Interaction Profiles of Protein Kinase−Inhibitor Complexes and Their Application to Virtual Screening

Abstract

A major challenge facing structure-based drug discovery efforts is how to leverage the massive amount of experimental (X-ray and NMR) and virtual structural information generated from drug discovery projects. Many important drug targets have large numbers of protein-inhibitor complexes, necessitating tools to compare and contrast their similarities and differences. This information would be valuable for understanding potency and selectivity of inhibitors and could be used to define target constraints to assist virtual screening.

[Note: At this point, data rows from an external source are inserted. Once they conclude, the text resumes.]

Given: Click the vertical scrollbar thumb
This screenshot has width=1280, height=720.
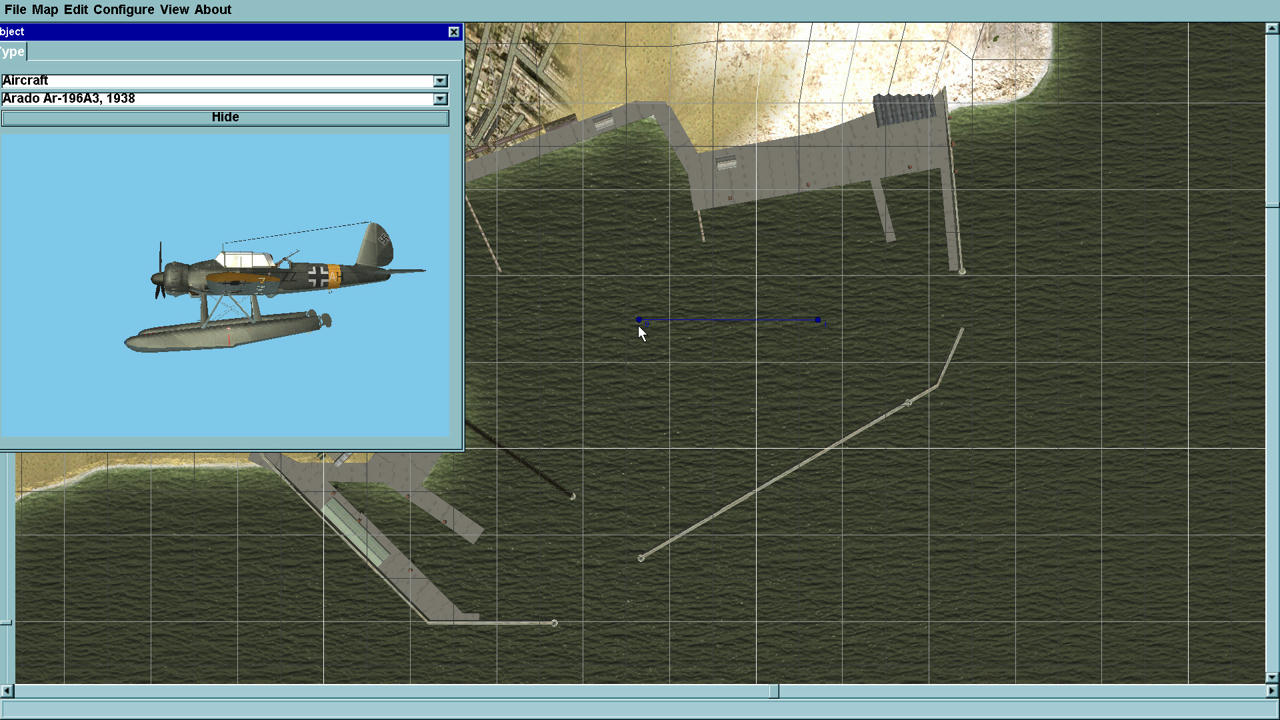Looking at the screenshot, I should tap(1272, 204).
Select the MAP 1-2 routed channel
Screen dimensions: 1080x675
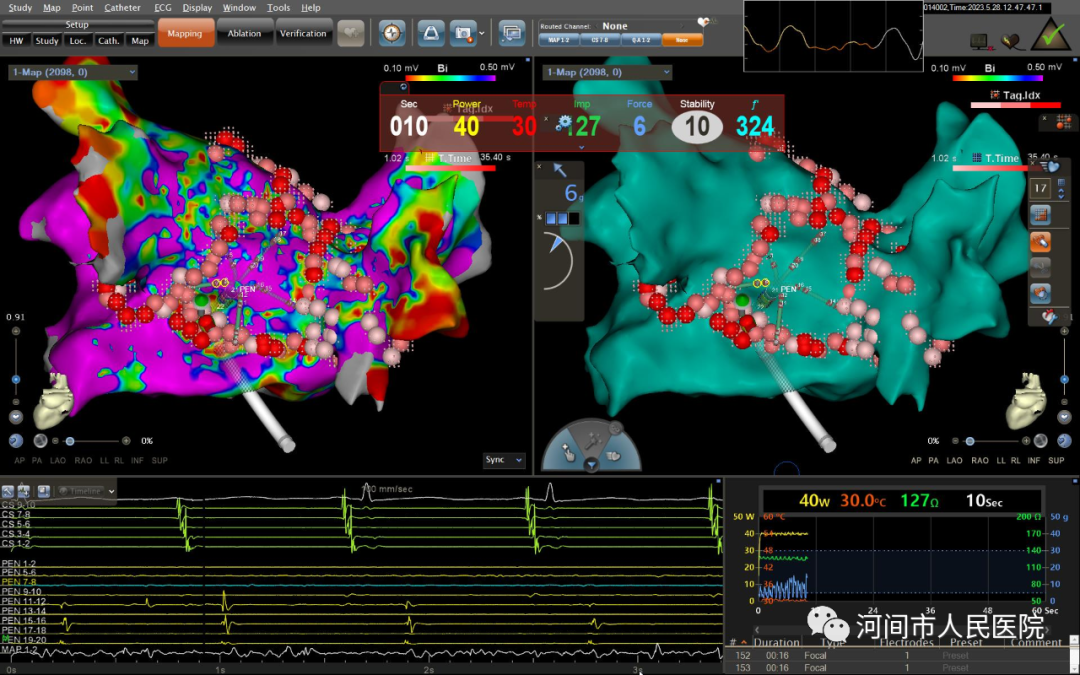(558, 40)
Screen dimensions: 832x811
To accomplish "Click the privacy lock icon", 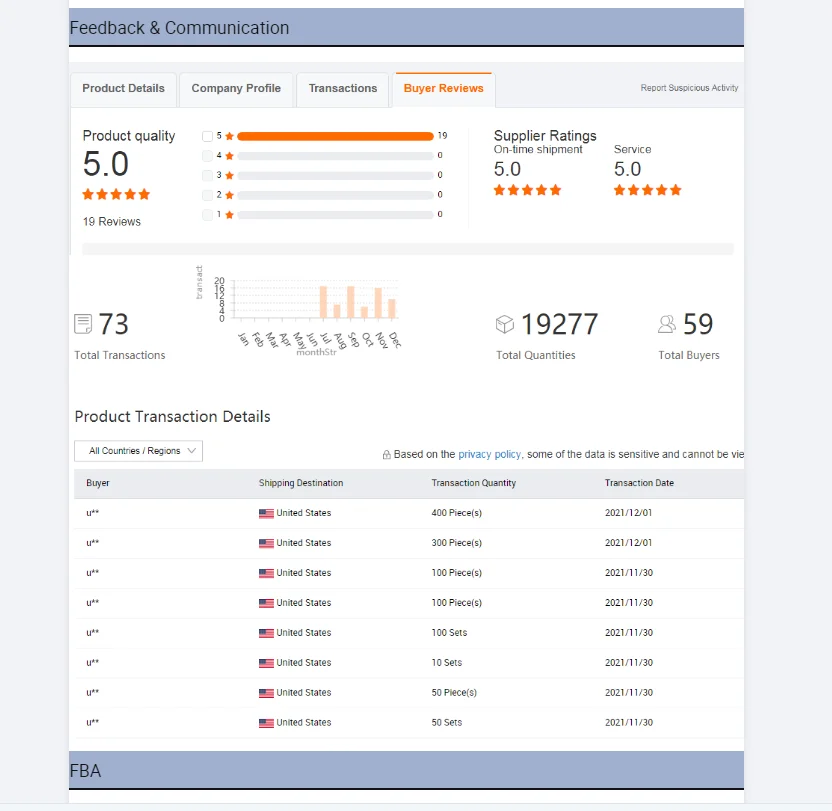I will (x=387, y=455).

We describe a profile-based approach that enables us to capture the conservation of interactions between a set of protein-ligand receptor complexes. The use of profiles provides a sensitive means to compare multiple inhibitors binding to a drug target. We demonstrate the utility of profile-based analysis of small molecule complexes from the protein-kinase family to identify similarities and differences in binding of ATP, p38, and CDK2 compounds to kinases and how these profiles can be applied to differentiate the selectivity of these inhibitors. Importantly, our virtual screening results demonstrate superior enrichment of kinase inhibitors using profile-based methods relative to traditional scoring functions. Interaction-based analysis should provide a valuable tool for understanding inhibitor binding to other important drug targets.